Это была все та же яхта, только с огромными подземельями. Эрика спускалась по бесконечно длинному осклизлому трапу, который сильно пружинил под ее ногами. Внизу была чернота…
Теперь оставалось главное – нельзя было дать Эрике проснуться. Но на это существовали свои приемы, и Гуго начал плести сеть заклинаний. Это было непростое дело, сеть то и дело рвалась, перекашивалась, ее подхватывало вихрями и сквозняками, но тем не менее он закончил все вовремя – то есть до того, как Эрика почувствовала его присутствие.
Потом началась погоня.
В сеть он не забыл вплести еще несколько слов, превращающих некоторые двери в особые зеркала, и поэтому бегущая Гютлер время от времени, не замечая того, поворачивалась и бежала в обратном направлении – то есть навстречу ему. А он лишь сидел и ждал, раскрыв пасть и сложив крылья. И наконец настал момент, когда она не побежала, а остановилась.

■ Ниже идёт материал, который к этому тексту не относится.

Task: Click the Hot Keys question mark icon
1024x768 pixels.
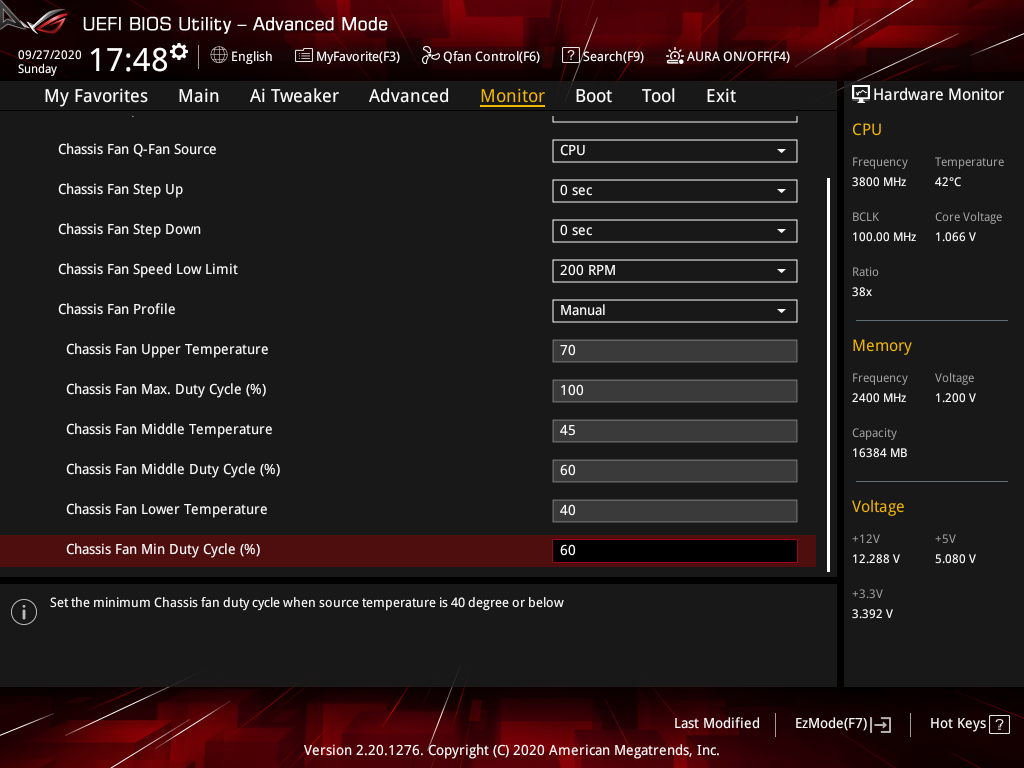Action: pyautogui.click(x=999, y=724)
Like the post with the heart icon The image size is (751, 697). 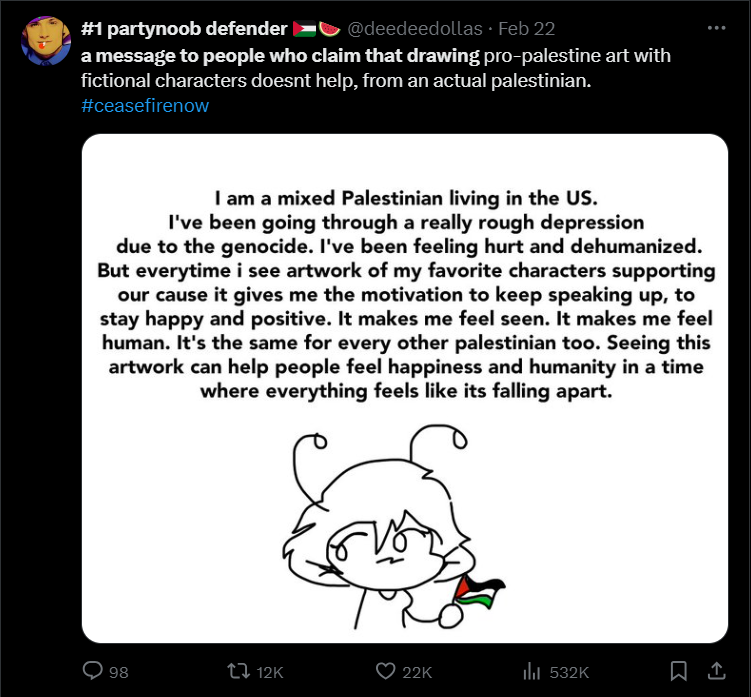[x=386, y=671]

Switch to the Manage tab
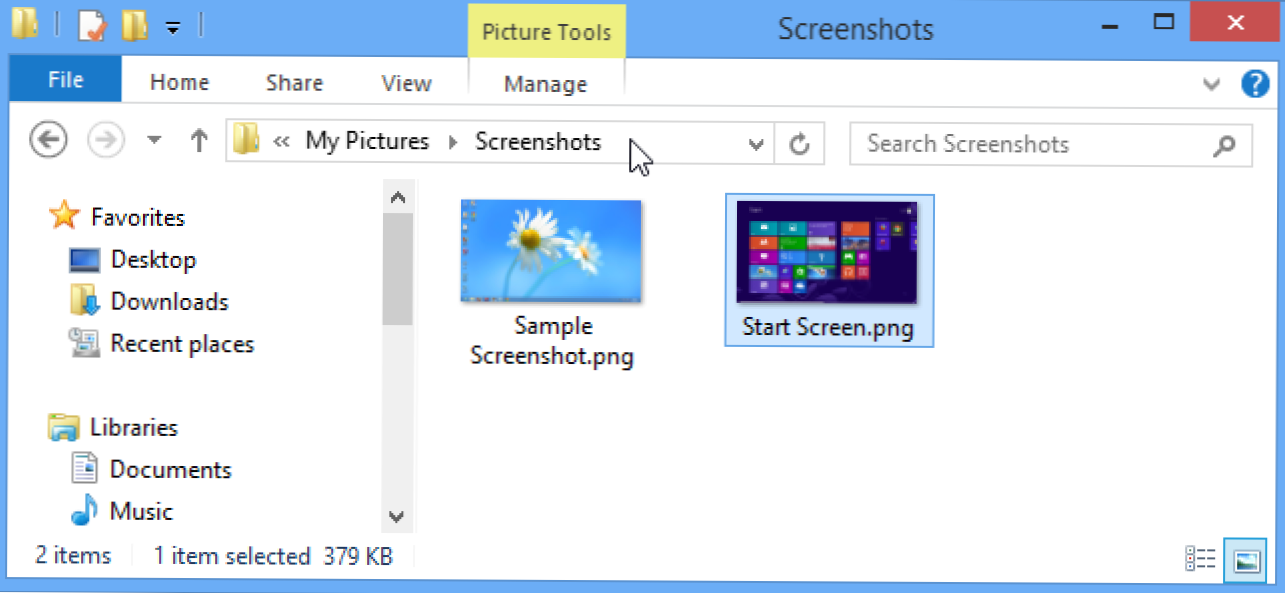[545, 85]
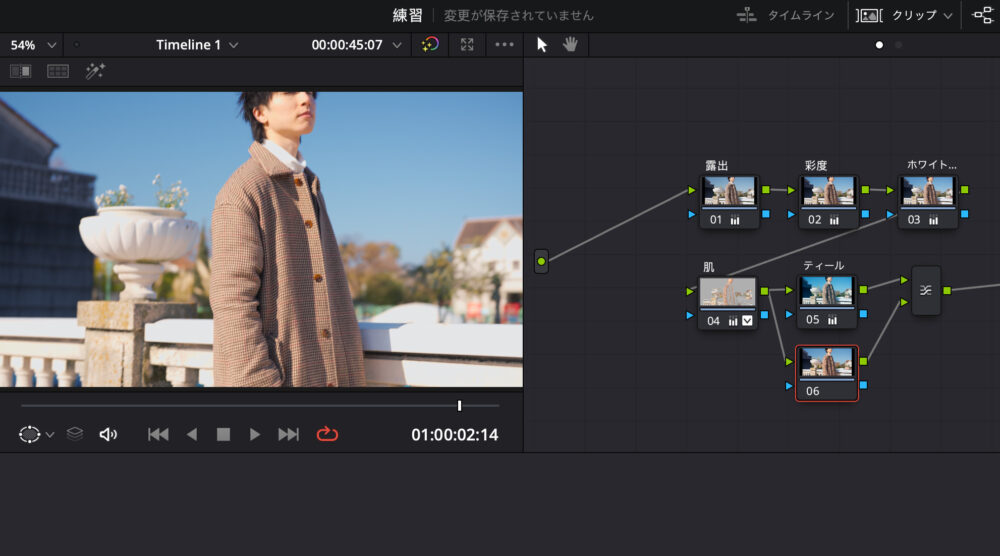Click the highlight magic wand icon

(95, 71)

– Ведь это ты, Гуго? – глухо спросила она.
– Да, я.
– Только… сразу. Хорошо?
Гуго молча бросился ей на грудь, повалил, впился в шею – и держал, держал, держал, пока тело под ним не перестало содрогаться. Тогда он разжал челюсти, отошел, шатаясь, в сторону – и его вырвало черной дымящейся кровью. Он мучительно задыхался от этого железного запаха, а его все рвало и рвало…
Граф уже не производил впечатления ожившего трупа; теперь это был просто очень утомленный, как после долгой болезни, старый человек. Он все еще мерз, даже в этой сильно натопленной и увешанной коврами комнате маленькой гостиницы, и большие, совсем не аристократические кисти рук его были восковые, с голубоватыми ногтями. Но рукопожатие оказалось сильным.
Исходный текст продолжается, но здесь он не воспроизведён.